30 thoughts on “L’Ile des chasseurs d’oiseaux – Peter May

  1. Je l'avais repéré et ton article me donne encore plus envie de le découvrir ! Il m'a l'air très riche !
    Bonne soirée et bon week-end 🙂

  2. Ah ! Je suis ravie que tu aies aimé ! Tu vas passer d'autres très bonnes heures avec les deux prochains volumes ! J'adore l'ambiance écossaise de ces livres !

    1. Je me retrouve dans ton billet. Les personnages sont très attachants, les paysages splendides. Les scènes de chasse aux gougas sont terrifiantes et m'ont vraiment marquée.

    2. @Shelbylee : Hé hé hé ! J'étais pour ma part un peu moins tentée par la série chinoise, mais je la lirai probablement un jour.

  3. Alors là, tour de force Miss Léo: moi qui ne suis pas, mais alors PAS DU TOUT polar, tu viens de réussir à m'en faire mettre un dans ma LAL! Déjà, bon, je lis "Ecosse", c'est déjà à moitié gagné, mais "Ecosse insulaire", "petite communauté recluse", "gaélique", et un soupçon de noirceur sur tout ça, c'est le combo gagnant! Merci beaucoup et j'ai hâââte! 🙂

    1. Il en faut pour tous les goûts ! C'est sûr qu'il vaut mieux aimer ce genre d'ambiance pour avoir une chance d'apprécier ce roman à sa juste valeur.

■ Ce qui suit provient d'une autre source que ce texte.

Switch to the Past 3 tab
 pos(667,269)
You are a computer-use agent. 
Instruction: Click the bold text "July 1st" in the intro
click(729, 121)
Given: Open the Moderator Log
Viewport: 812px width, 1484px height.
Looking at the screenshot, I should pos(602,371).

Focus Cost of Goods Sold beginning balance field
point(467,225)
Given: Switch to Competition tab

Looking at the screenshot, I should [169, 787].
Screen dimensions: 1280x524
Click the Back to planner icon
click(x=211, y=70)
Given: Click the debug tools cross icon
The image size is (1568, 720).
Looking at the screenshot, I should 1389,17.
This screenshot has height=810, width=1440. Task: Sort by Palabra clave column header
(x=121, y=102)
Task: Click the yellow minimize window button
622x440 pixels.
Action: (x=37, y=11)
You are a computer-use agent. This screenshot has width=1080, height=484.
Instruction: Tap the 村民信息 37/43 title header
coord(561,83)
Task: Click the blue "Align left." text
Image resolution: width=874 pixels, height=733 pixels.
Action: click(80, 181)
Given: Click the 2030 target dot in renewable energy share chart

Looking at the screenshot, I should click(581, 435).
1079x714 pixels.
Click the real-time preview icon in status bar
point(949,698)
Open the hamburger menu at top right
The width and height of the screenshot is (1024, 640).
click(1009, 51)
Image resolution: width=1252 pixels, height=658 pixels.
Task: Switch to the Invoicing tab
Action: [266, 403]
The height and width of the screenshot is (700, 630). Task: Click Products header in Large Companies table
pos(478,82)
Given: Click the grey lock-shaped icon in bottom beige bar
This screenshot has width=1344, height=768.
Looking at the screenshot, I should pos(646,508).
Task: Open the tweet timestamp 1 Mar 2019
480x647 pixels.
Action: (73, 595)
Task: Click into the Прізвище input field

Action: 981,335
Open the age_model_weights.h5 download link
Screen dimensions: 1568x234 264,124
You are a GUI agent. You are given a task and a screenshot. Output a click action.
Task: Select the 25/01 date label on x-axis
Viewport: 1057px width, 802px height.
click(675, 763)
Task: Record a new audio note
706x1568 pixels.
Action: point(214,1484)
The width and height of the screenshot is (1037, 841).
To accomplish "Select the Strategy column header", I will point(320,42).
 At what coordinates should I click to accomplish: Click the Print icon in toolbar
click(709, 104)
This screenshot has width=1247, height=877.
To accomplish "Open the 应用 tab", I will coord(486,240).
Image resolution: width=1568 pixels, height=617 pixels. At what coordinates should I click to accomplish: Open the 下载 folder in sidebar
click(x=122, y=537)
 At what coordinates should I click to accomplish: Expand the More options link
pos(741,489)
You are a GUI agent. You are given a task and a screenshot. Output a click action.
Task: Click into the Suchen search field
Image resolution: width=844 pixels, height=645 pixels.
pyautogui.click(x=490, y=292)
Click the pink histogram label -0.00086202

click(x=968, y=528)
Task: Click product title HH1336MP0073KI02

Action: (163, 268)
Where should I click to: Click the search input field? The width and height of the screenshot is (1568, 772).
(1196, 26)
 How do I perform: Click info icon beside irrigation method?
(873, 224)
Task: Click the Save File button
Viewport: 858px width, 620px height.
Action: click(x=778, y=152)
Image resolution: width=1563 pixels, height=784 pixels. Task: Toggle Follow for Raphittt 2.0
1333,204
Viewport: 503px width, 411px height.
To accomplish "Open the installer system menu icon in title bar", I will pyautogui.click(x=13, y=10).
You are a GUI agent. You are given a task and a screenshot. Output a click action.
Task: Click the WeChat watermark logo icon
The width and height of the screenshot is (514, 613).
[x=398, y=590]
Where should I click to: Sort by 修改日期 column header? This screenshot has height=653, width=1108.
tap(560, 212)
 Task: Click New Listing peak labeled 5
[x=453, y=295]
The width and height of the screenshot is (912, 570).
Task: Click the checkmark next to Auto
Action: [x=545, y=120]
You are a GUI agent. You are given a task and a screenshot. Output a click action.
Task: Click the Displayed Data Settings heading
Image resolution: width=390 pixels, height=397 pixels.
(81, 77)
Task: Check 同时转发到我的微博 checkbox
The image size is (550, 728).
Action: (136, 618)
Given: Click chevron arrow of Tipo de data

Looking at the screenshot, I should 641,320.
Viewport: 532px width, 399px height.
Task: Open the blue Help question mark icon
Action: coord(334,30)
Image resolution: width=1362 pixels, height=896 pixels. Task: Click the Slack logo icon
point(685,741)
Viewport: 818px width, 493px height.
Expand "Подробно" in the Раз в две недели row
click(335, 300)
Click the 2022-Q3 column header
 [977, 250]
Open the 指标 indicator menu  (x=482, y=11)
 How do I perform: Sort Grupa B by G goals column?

  4. Je te dirai ce que j'en pense bientôt. J'ai les deux premiers tomes sur mon canapé.
    Si je pouvais l'ouvrir dès maintenant, je le ferais !

    1. Je pourrai te le prêter à l'occasion. N'hésite pas à me le demander (d'ailleurs, il faudrait que je pense à écrire mon billet sur Le Chapeau de Mitterrand, pour pouvoir te le rendre) !
      Rosa Montero est géniale. J'ai réussi à faire lire Le Roi Transparent à mon F. ! Il a beaucoup aimé, et est maintenant plongé dans Des Larmes sous la Pluie.

  5. J'ai beaucoup apprécié ce livre aussi, qui effectivement n'est pas un roman policier de facture classique. Un livre plus proche du roman noir où l'intrigue est un prétexte pour dépeindre la rudesse de la vie sur Lewis. Peter May était journaliste avant d'écrire de la fiction et il a vécu 5 ans là-bas : autant dire que ce roman est très bien documenté. J'ai dévoré la suite !

  6. Il est dans ma pile, donc j'ai lu un peu endiagonale. Mais je suis sûre que ça va me plaire (au point que, follement inconsidérée, comme d'hab', j'ai acheté le suivant au Salon du livre, pour avoir une dédicace de Peter May, très sympathique !!)

    1. J'aurais bien aimé croiser Peter May au SDL, mais je ne pouvais malheureusement pas être là le dimanche. J'étais un peu déçue…

  7. Au cours d'un CA particulièrement barbant, ma voisine et moi avons échangé sur la littérature et elle m'a chaudement recommandé ce roman. Cela fait 2 fois en deux semaines que j'en entends parler, c'est un signe…

    1. Vive les CA ! Ce roman semble faire l'unanimité. Ce n'est pas toujours bon signe, mais cet enthousiasme me semble en l'occurrence parfaitement justifié.

  8. Tu as raison plus qu'un polar c'est un très grand livre à la thématique très éclectique. On vient de me prêter le second, j'ai hâte de retrouver l'attachant Fin.

  9. Il me tente de plus en plus ! L'auteur était à Quais du Polar à Lyon, il est très sympathique paraît-il et il parle français, je ne l'ai pas vu moi-même mais ça aide à ouvrir un livre tant d'éloges, je le note !

    1. Je l'ai raté au Salon du Livre. Dommage, j'aurais bien aimé le rencontrer ! Pour en revenir au roman, je te le recommande chaudement, et j'ose affirmer que tu ne seras pas déçue. Il s'agit vraiment d'un excellent bouquin.